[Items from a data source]
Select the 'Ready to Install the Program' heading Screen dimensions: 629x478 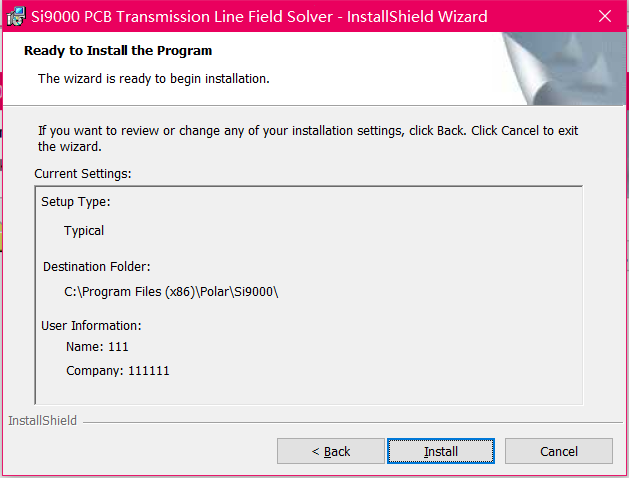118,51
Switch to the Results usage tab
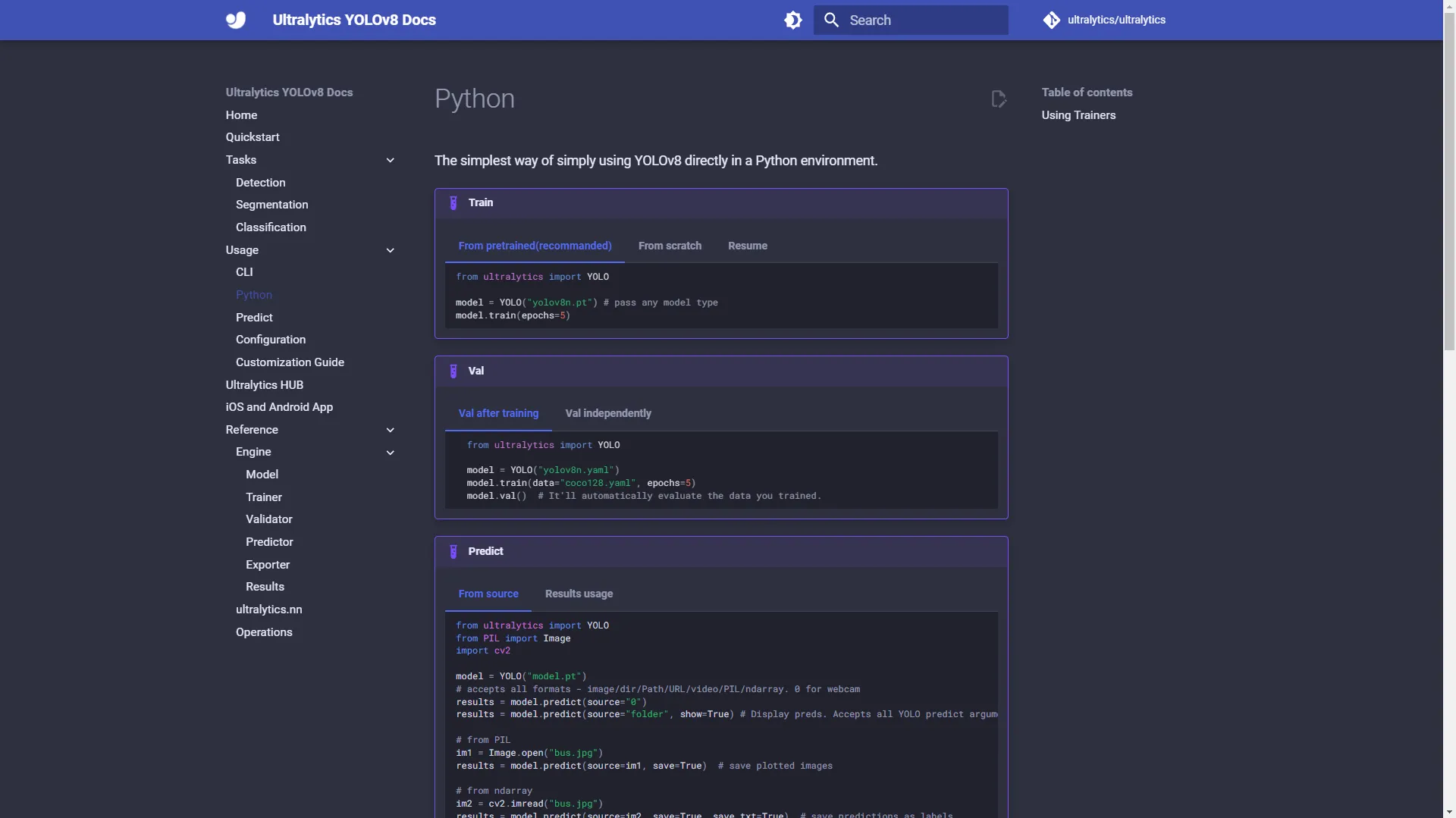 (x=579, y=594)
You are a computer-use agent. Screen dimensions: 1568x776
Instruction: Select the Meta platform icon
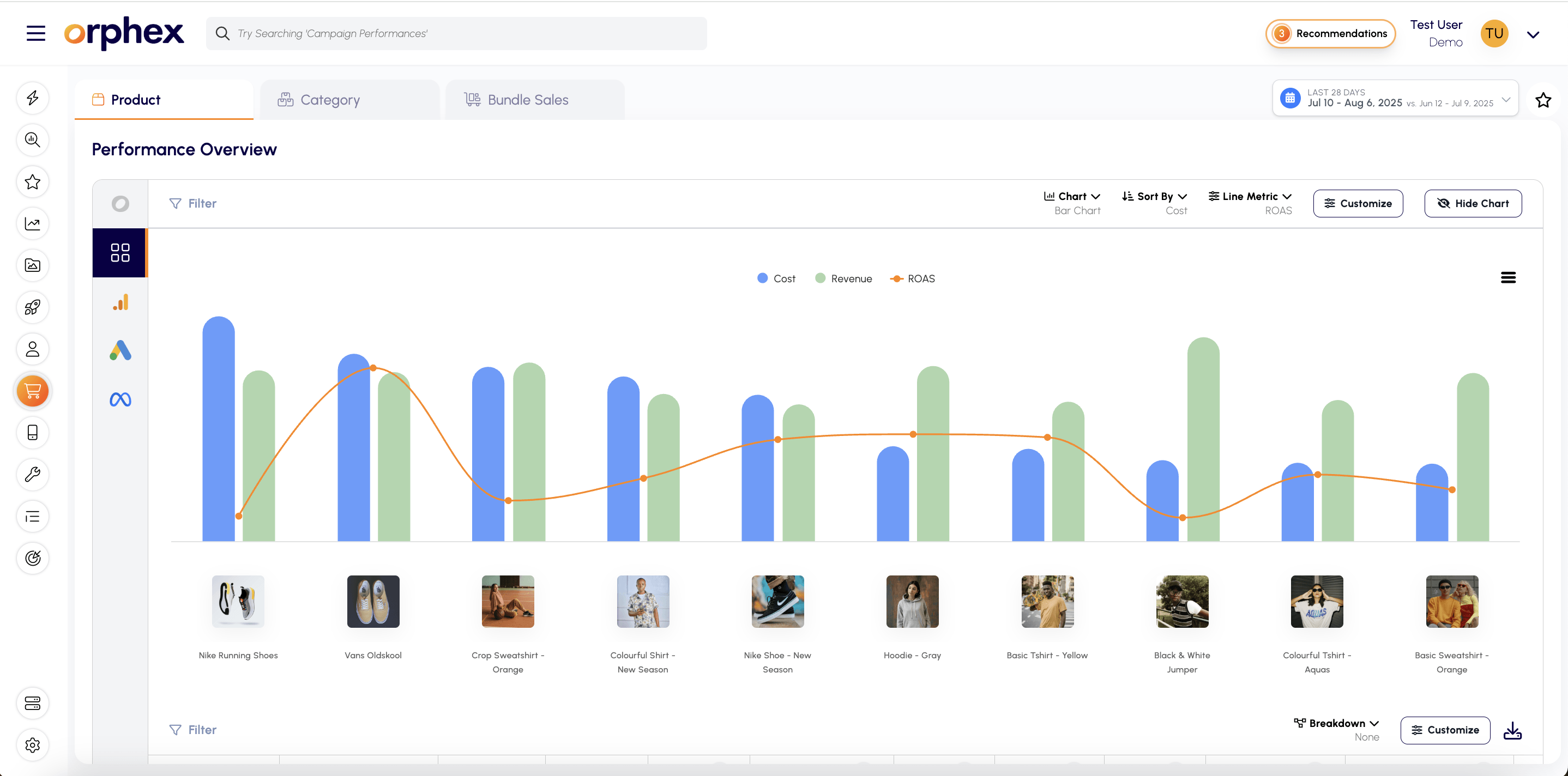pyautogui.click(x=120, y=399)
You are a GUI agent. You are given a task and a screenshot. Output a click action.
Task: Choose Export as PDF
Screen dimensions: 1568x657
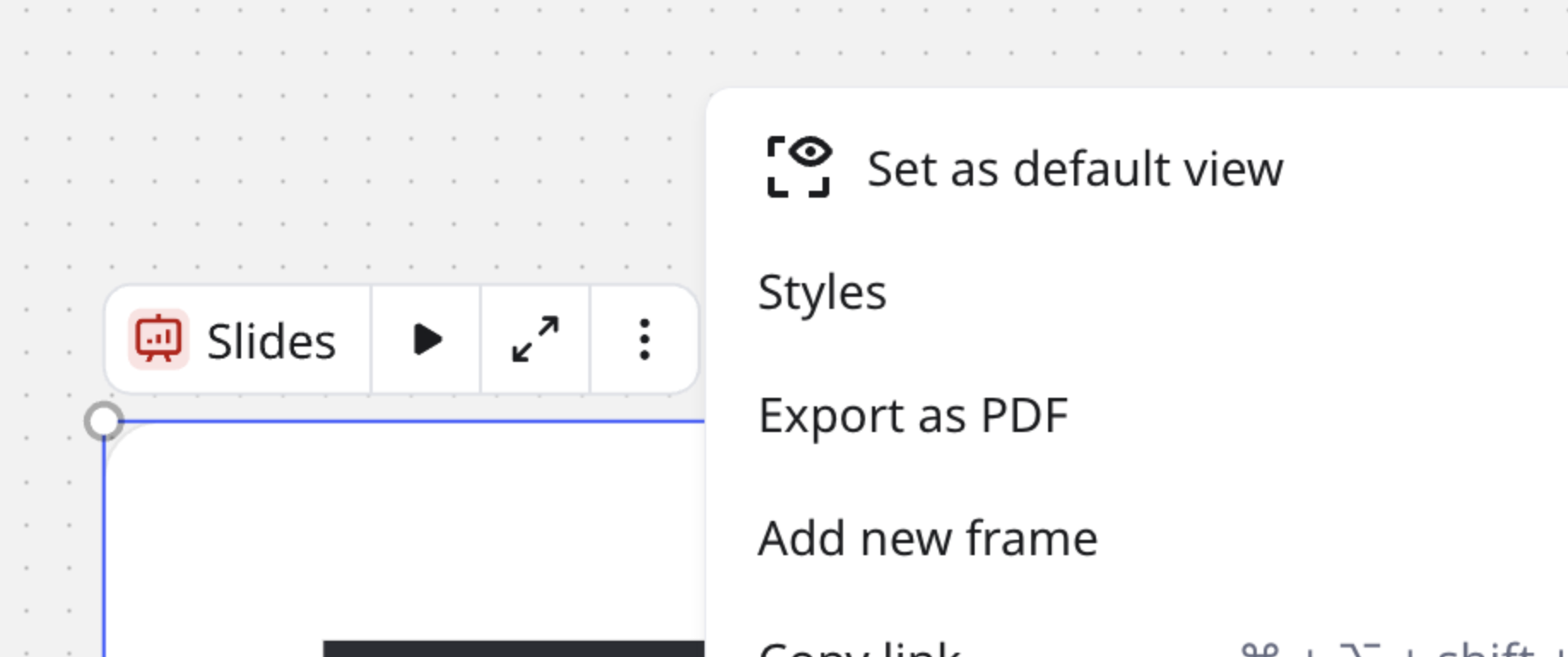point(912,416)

### STATED EXERCISE
Print the data again word for word, starting at the line that contains "You are a GUI" and ending at the end of the data. Leave the pictures out.

### EXERCISE SOLUTION
You are a GUI agent. You are given a task and a screenshot. Output a click action.
Task: Choose Export as PDF
Screen dimensions: 1568x657
point(912,416)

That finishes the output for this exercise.